Give the number of lines in the records below that contain the word "agent". State only that number.

> Data records:
=== Begin Enclosure ===

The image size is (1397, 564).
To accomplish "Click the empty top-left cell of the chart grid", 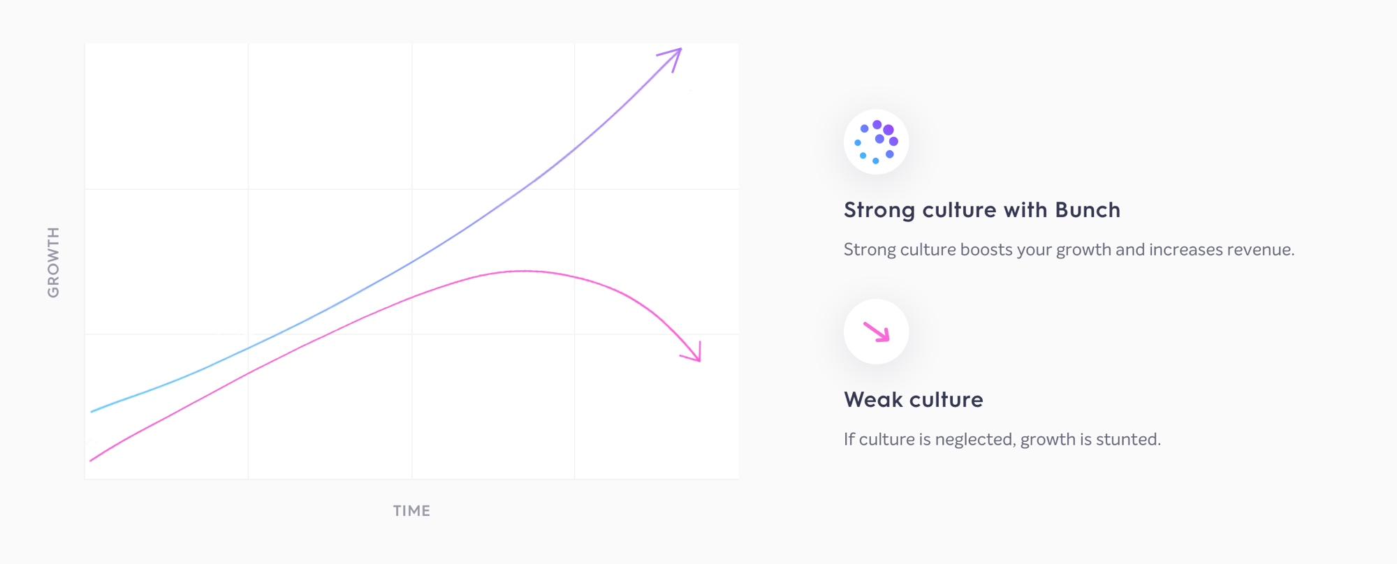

=== End Enclosure ===
=== Begin Enclosure ===

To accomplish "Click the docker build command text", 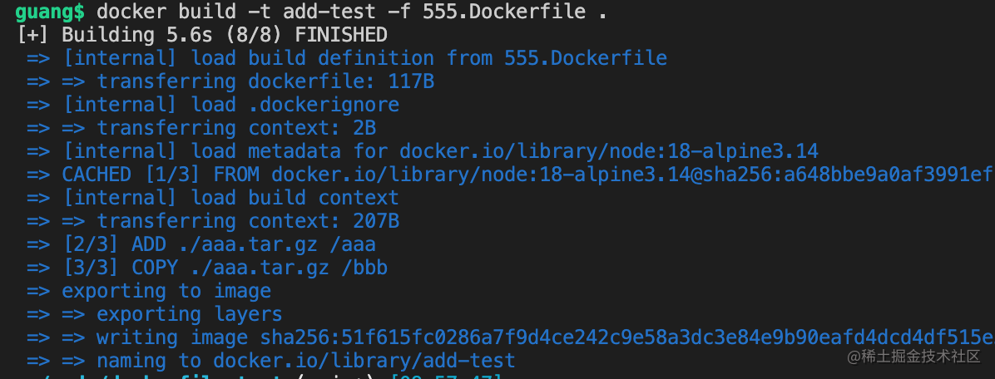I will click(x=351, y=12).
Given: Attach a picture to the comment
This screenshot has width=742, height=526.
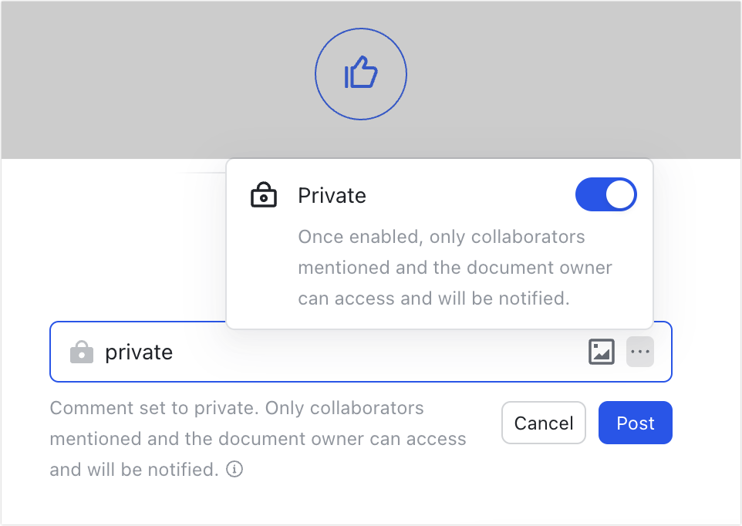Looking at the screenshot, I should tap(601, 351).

=== End Enclosure ===
=== Begin Enclosure ===

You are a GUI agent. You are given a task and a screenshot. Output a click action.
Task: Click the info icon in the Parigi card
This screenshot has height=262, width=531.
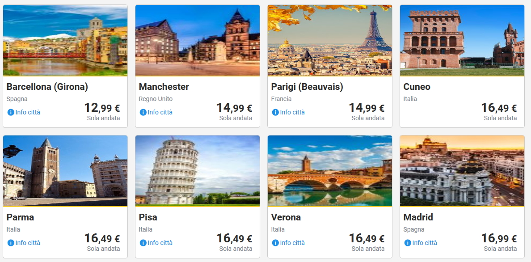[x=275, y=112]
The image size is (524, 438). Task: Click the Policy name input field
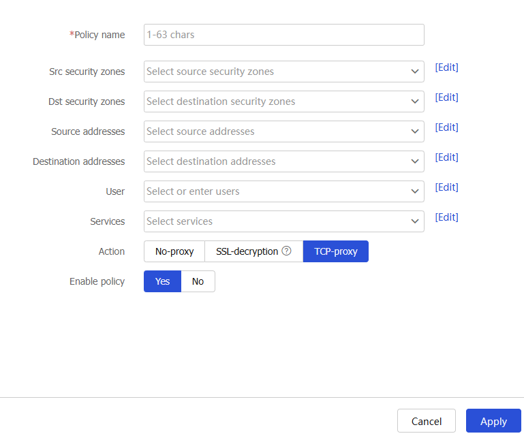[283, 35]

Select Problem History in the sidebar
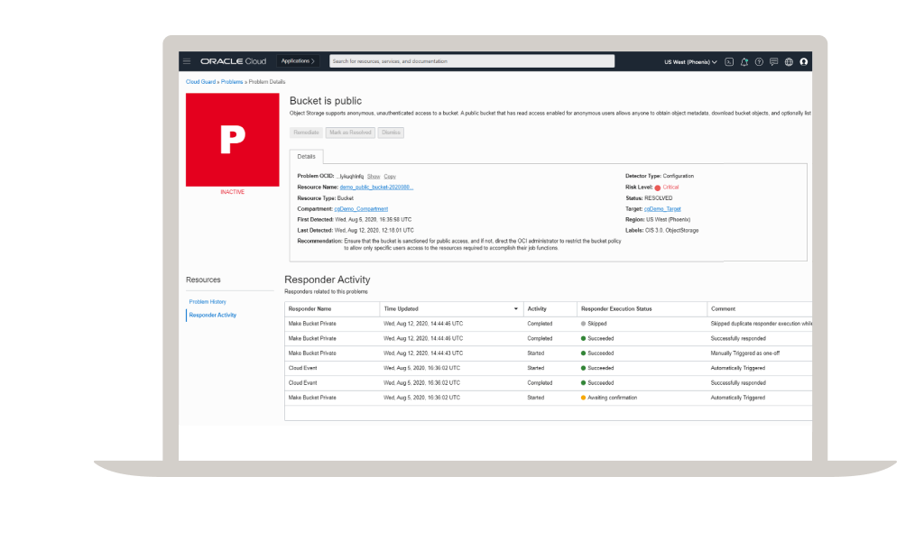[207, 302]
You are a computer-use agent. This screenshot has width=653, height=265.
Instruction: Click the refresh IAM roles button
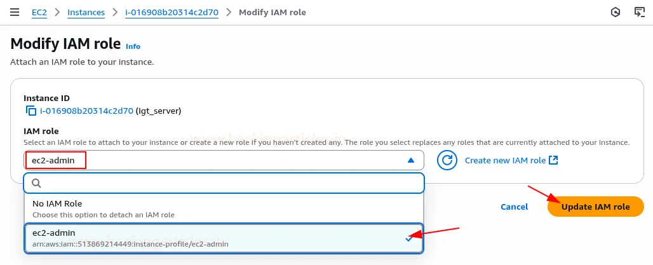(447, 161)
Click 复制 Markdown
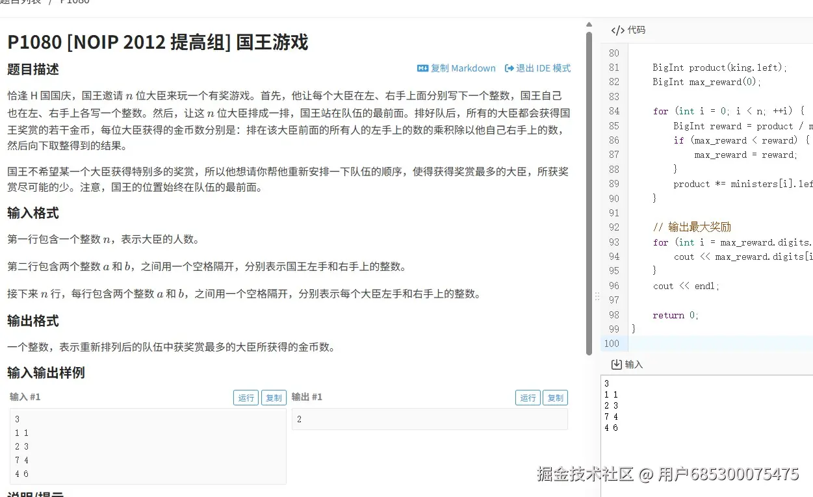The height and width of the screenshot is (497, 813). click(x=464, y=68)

=== End Enclosure ===

> Answer: 2